Industrial waste
Sir: I endorse your concerns about the closure of Grangemouth and Port Talbot and the statement that ‘if high-quality jobs are to return to the North and the Midlands then re-industrialisation is presumably the answer’ (‘Time for a change’, 12 October). However, your leading article fails to observe that Ed Miliband has already committed £22 billion to the re-industrialisation of Liverpool and Teesside in the form of Carbon Capture, Usage and Storage (CCUS) projects.
One might wonder where Miliband acquired the daft notion that it is a good idea to spend £22 billion on a technology that has only been proven to work in a coal-fired power station (a sort we don’t have any more). Even when it works, it substantially increases the cost of the power generated, while sequestering a small quantity of carbon dioxide – which will probably leak from whichever cavern it is subsequently stored in. Perhaps Miliband had been reading the government’s ‘Industrial Decarbonisation Strategy’, published in 2021 while Boris Johnson was PM. This states that ‘our commitment to support deployment of CCUS could help to create 50,000 jobs alone in the UK by 2030’ – in a chapter entitled ‘Levelling Up’.
Richard North
Hayling Island, Hampshire
Too many bishops
Sir: Marcus Walker’s critique of the selection process of bishops is timely (‘Mitre reading’, 12 October). However, he could have gone further. If questionable managerialism is producing corporate clones, then the same managerial criteria should be used to measure success.
In business, those leaders who fail to grow their market share are soon dispatched. The Church of England in 2024 has 108 bishops, roughly the same as in 1924 – but the numbers of clergy, parishes and membership have declined dramatically. Even so, few voices are raised to question the cost of keeping 108 bishops in the comfortable lifestyle they enjoy.
The Revd Larry Wright
Kings Norton, Birmingham
Suits you, sir
Sir: Charles Moore reports that Jeffrey Archer took John Major to be fitted out at Austin Reed in order to improve his image (Notes, 12 October). Quite so – why go further? What a great place the flagship Regent Street shop was. In the 1970s and 1980s, aspiring men, such as barristers, country gentlemen and youngish teachers like me, literally fought over items to take to the fitting rooms during Thursday late-night shopping.

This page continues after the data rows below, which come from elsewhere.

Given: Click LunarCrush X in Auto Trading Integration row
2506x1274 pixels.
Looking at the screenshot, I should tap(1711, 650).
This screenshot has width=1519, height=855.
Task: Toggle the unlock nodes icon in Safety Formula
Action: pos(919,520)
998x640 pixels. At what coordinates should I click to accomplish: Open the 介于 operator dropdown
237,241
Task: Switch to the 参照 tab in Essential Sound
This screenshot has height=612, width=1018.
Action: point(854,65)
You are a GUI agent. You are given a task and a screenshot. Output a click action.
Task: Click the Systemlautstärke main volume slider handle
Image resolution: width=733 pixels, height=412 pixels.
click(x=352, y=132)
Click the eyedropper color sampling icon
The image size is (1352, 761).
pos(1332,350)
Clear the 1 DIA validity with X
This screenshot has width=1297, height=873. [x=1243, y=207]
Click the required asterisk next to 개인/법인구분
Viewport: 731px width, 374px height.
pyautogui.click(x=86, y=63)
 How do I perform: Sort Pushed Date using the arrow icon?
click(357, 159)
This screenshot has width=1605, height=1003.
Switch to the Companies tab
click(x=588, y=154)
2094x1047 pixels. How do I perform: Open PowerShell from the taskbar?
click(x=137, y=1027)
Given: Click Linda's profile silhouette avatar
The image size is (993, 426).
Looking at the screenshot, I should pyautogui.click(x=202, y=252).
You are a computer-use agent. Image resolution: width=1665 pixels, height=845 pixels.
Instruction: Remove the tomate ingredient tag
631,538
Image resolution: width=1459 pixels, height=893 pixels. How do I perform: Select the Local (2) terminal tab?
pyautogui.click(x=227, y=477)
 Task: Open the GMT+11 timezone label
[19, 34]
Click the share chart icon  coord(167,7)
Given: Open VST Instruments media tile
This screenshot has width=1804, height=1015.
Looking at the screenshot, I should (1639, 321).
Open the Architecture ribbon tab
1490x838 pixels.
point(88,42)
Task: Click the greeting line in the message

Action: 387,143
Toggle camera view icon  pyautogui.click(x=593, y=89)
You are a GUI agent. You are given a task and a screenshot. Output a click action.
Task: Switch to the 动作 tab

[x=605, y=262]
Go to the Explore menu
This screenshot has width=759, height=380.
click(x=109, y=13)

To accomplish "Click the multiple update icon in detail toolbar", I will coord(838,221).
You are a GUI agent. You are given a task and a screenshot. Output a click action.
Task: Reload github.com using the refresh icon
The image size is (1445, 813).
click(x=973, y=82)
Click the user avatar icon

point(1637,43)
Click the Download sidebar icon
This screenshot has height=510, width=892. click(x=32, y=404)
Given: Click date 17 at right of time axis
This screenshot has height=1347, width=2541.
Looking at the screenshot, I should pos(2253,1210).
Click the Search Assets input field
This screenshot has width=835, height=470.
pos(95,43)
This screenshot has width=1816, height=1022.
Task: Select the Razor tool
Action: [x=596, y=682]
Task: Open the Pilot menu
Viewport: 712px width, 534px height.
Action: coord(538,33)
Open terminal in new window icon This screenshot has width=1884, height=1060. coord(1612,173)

One of the last managers replied to my complaint that I could no longer find a foulard tie by saying that they were seeking to attract a younger clientele. Shortly afterwards, the chain turned turtle. Today companies like Peter Christian are Austin Reed by mail order, and doing very nicely.
R.H.W. Cooper
Grasmere, Cumbria
Black Russian ops
Sir: The head of MI5’s warning of the threat from the GRU – Russia’s military intelligence – benefits from historical context (Portrait of the Week, 12 October). Aktivnye meropriyatiya (active measures) is the Russian term for subversion, sabotage, assassination and disinformation. Developed in the Soviet era, these techniques are hardwired into the Kremlin’s ruthless approach to security, with stark implications for its adversaries.
Struan Macdonald
Hayes, Kent
RSVP
Sir: Philip Womack laments the disappearance of invitations (Notes on, 5 October). For our 50th wedding anniversary this summer we sent out stiffies with our Christmas cards, the cost of sending them separately being prohibitive. Some guests even replied by letter!
Mary Moore
Croydon
Transport of delight
Sir: Christian Wolmar’s ‘Notes on trams’ (28 September) mourns the rapid post-war closure of tram systems, beloved in their day by passengers across the UK. Hong Kong’s 165 classic electric trams (the world’s largest surviving double-decker system) continue to ply a popular, cheap and well-used 19 miles of track along the original shoreline route of Hong Kong Island, with a welcome branch loop in Happy Valley carrying me practically door to door to my office in Central.
We also continue to enjoy a long tradition of ‘tram parties’ on antique Edwardian-style open-top cars. Guests at my 70th birthday enjoyed assorted refreshments on the lower deck, while those upstairs watched the bustling metropolis seemingly drifting by at a leisurely pace.
Henry Wheare
Happy Valley, Hong Kong
Column inches
Sir: Toby Young notes (No sacred cows, 5 October) that Michael Gove has promised to continue the editorial tradition of giving his columnists ‘a free hand’. So much the better. In defiance of E.B. White’s remark that ‘only a person who is congenitally self-centred has the effrontery and the stamina to write columns’, your weekly columnists are the first place I turn to when the magazine drops through the letterbox. Keep the effrontery flowing, Mr Gove!
Tim Gooding
East Lothian
#Puzzled emoji
Sir: I am as perplexed by the variety of emojis as Melissa Kite (Real life, 12 October). My own bugbear is the flushed, smiling face doing jazz hands. My best guess is: person deep in their cups blandly disclaiming responsibility for a catastrophe.